Robben Island was said to be Hell, a place of desolate banishment from which few returned.

Oliver Tambo (former ANC leader), 1980: "The tragedy of Africa, in racial and political terms, [has been] concentrated at the southern tip of the continent - in South Africa, Namibia, and, in a special sense, Robben Island."

Robben Island has been victorious over Apartheid and other human rights abuses. To many, it is the sign of the nation's maturity, of the Rainbow Nation having reached a democratic nirvana.

Robben Island has come a long way since the oppression in Apartheid years, but many, especially those who suffered on the island, will never forget the horrors experienced...

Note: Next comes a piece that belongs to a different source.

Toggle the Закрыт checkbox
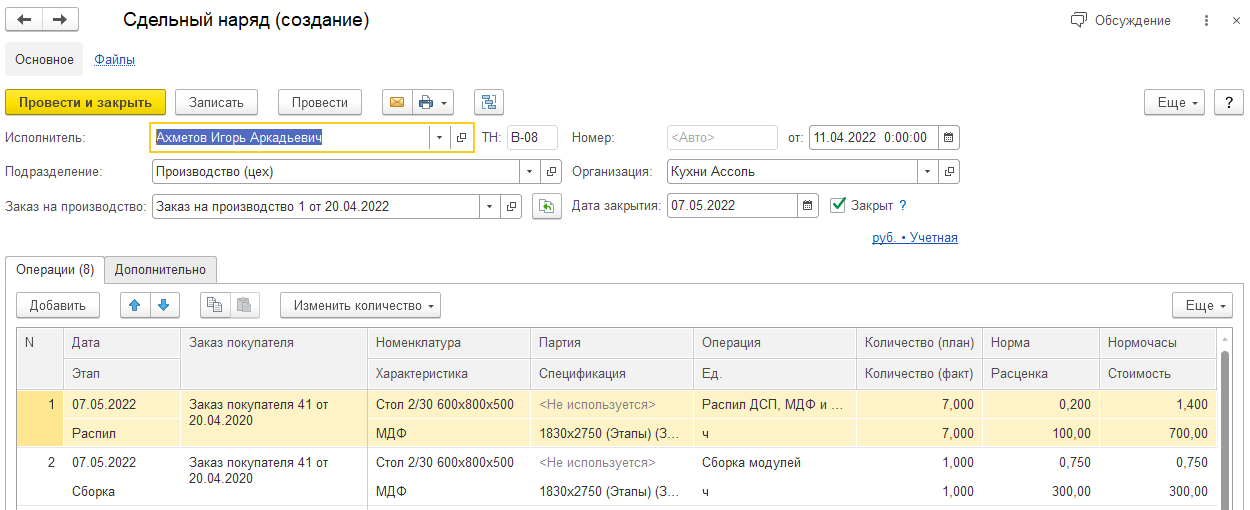Screen dimensions: 1250x510 point(838,206)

Conditions during the early years of the Apartheid era:

  • Each day the prisoners were searched: They had to strip naked, and bend down, in order to touch the floor. A doctor would then insert his gloved finger into the prisoners' rectum, and twist it (warders would beat them with pick handles if the men did not bend low enough). This search was said to be a "check for hidden items", but it was clearly an act merely in order to humiliate and degrade prisoners.
  • Another humiliating medical order was that the men had to leap across the yard completely naked. They were ordered to jump up and down.
  • Prisoners were woken up at 5:30 each morning, if not earlier, and had to be asleep by 8:00 that night.
  • Prisoners were ordered to hurry, otherwise racist comments like "Kaffir, you are breathing on me," were screamed by the warders.
  • Over 60 prisoners were crammed into a cell made for 20.
  • Breakfast consisted of a cup of bitter coffee and cold, lumpy porridge. The men ate squatting on their haunches. Warders were instructed to beat any bottom that touched the floor.
  • If prisoners were sent to Cape Town for the day to do hard labour, upon arrival they were thrown off the aging Robben Island ferry, making their handcuffed hands a bloody mess. The journey there was horrid: the stench of sweat, faeces and urine dominated the air.
  • During the day, prisoners were forced to endure hours of hard labour. This resulted in painful blisters forming on their hands, making the work a double nightmare. No first aid kits were provided, so the prisoners had to apply urine to their wounds to sterilize them.
  • They were made to do pointless jobs, such as spending three weeks digging a mountain of sand in one place, moving it to another place, and then being ordered to transport it to it original position. This took hours of effort, and was a degrading project.
  • Prisoners were raped and abused by warders.
  • Coloured, Indian, and African prisoners were all treated differently. The Africans had the least privileges.
  • Visits from family and friends were severely restricted.

    The memories of prisoners on islands, especially on Robben Island, are ones of pain and struggle.

    When Robben Island ran a General Infirmary, from 1846 to 1931, it was recorded that the 'misfits' were treated with no respect whatsoever. They were cut off from society, banned from luxuries and scarred with insults. Robben Island was meant to 'cure' the lepers, as sea bathing improved their skin-condition, but instead it was a hostile place. Lepers said they were "left on the island as people who are dead." Their food was poorly prepared and their clothes inadequate. Men and women were not allowed to communicate with each other as it was feared that they would conceive leper children.

    When the island became a prison, ordeals worsened. Racist warders dominated the cold halls. They were abrupt, sour and cruel, their actions brutal and bloody. The prisoners were isolated from family—visits were seldom allowed, and when they were, were strictly monitored—and doomed to the endless routine of the day-to-day life on Robben Island.

    The prison was cold, dull and uncontrollably hostile—some prisoners would fake stomach ulcers, in order to be sent to the mainland hospital for treatment. Their main reason was to view the colours of the city...—work on the island was hot and exhausting, and men laboured all day in the quarries. The pale limestone wall reflected the glaring sunlight into the eyes of the prisoners, causing severe cases of blindness. The warders watched, spitting insults, and whipping lazy prisoners. Food was cold and bland. It was a pretty unpleasant life for the prisoners.